Bodrum Castle’s ‘painted’ Ottoman cannon cleaned

Bodrum Castle’s ‘painted’ Ottoman cannon cleaned

BODRUM – Doğan News Agency
Bodrum Castle’s ‘painted’ Ottoman cannon cleaned

The cleaning of the cannons will take two weeks, after which the walls of the castle would be cleaned too. DHA photos

The Istanbul Restoration and Conservation Center, affiliated with the Culture and Tourism Ministry, has started work cleaning 600-year-old cannons at the Bodrum Castle. 

The walls and Ottoman cannons of one of the world’s leading museums, the Bodrum Underwater Archaeology Museum in the Bodrum Castle, were found to have been painted June 2014. 

Before former President Abdullah Gül visit to the district for the 4th Turkish Council Summit, a paint job was carried out under the order of the museum director, Emel Özkan, who was discharged from her post last week and appointed as the Muğla Museum director. 

Arrangements in the museum were made for the summit, held on June 4-5, 2014. Within the scope of the arrangements, the walls of the castle were painted with plastic paint, while the Ottoman cannons were painted with oil paint.

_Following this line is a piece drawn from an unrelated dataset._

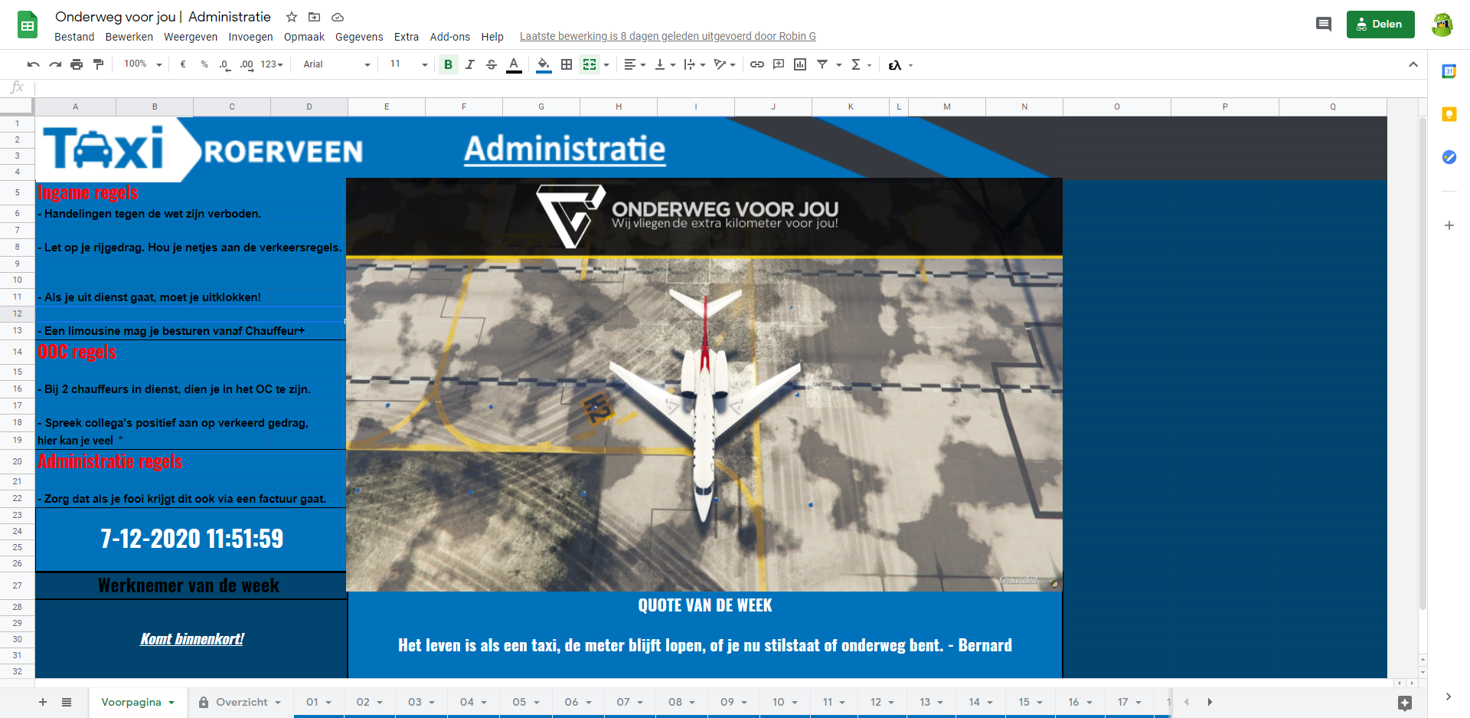Toggle italic text formatting
Viewport: 1470px width, 718px height.
[470, 64]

Bodrum locals and historians responded harshly to the situation. An online petition was initiated asking for Özkan to be discharged from her post. Some 1,000 people signed the petition in two days. The ministry then opened an investigation into the issue, during which Özkan testified.

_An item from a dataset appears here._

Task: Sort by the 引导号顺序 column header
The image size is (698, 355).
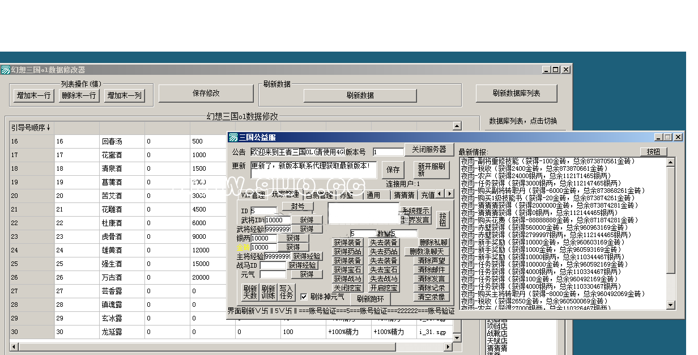Action: click(x=32, y=128)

Following Özkan’s testimony, three conservators and two restorers began to clean the paint on the eight cannons, positioned at the entrance and upper yard of the museum. 

It is reported that the cleaning would take two weeks, after which the walls of the castle would be cleaned too. 

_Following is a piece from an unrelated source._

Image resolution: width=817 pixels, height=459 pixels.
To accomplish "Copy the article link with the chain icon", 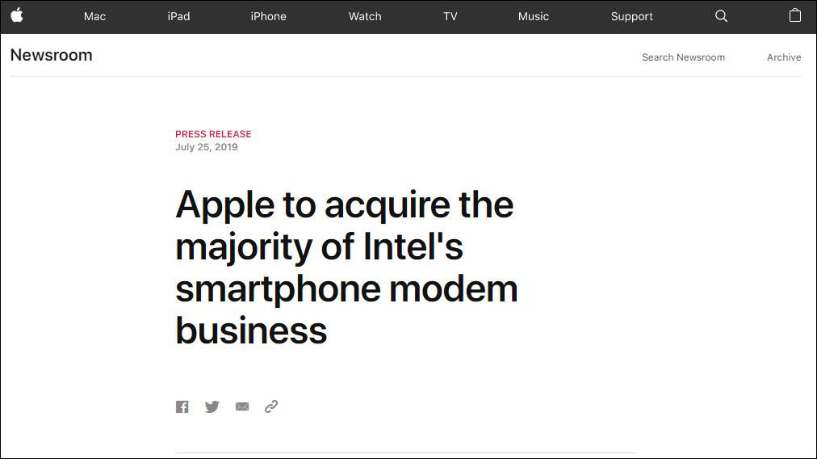I will pyautogui.click(x=271, y=406).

Bodrum Castle’s ‘painted’ Ottoman cannon cleaned   

Turkey’s only underwater museum 

The Bodrum Underwater Archaeology Museum, which is Turkey’s only underwater archaeology museum, carries out archaeological works and contributes to Turkey’s cultural treasures through its underwater works. 

Drilling work in the region has so far unearthed many artifacts, such as Mycenean tombs. The museum is home to 248 Mycenean artifacts, the highest number of any other museum. These artifacts date back to 3,500 years ago and have great value for western Anatolia archaeology.

In excavations carried out by the museum in Bodrum’s Gümüşlük neighborhood, a necropolis from the Bronze era and funeral gifts were discovered.